Une émeute estudiantine sans précédent à Berkeley (Californie) contre les coupes budgétaires et la hausse de 32% des
Violence breaks out as students at the flagship school of the University of California protest stiff tuition hikes.
Students at the University of California’s flagship Berkeley campus took to the streets on Friday night, vandalizing university buildings, burning trash cans and clashing with police in the latest expression of frustration over cuts to the educational budget in California.
In November, the University of California Board of Regents voted to raise tuition by 32 percent. At the same time, professors were asked to take pay cuts or be furloughed, classes were eliminated and class size increased. Protests erupted across the University of California system, particularly at UC Davis and UCLA.
The first tuition hikes took place in January, and since then tensions have been on the rise.
“Nobody planned what happened, but anger erupts when it has been building for so long. That’s what happens,” said Callie Maidhof, a student activist at UC Berkeley. “[The regents] are effectively closing off the campus, making it less accessible, and those already here are getting less out of their education.”

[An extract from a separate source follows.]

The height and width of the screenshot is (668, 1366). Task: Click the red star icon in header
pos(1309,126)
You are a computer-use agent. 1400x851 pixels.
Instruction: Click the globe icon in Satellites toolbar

The University of California system, made up of 10 campuses with nearly 160,000 students, has long been the envy of other states. For many years, UC has provided a low-cost, world-class education, and scholars and politicians alike have noted the role of the UC schools in building California’s middle class. In recent years, however, the system has been battered by the state’s ongoing budget crisis. California, which has the sixth largest economy in the world, has been hard hit by the economic crisis. Rising unemployment has caused a drop in the state’s income tax revenues and lawmakers have been reluctant to raise taxes, leaving the state government with little choice except to make severe budget cuts.
Schools across the state are planning mass protests on March 4 to protest the $17 billion in cuts to education budgets expected over the next two years.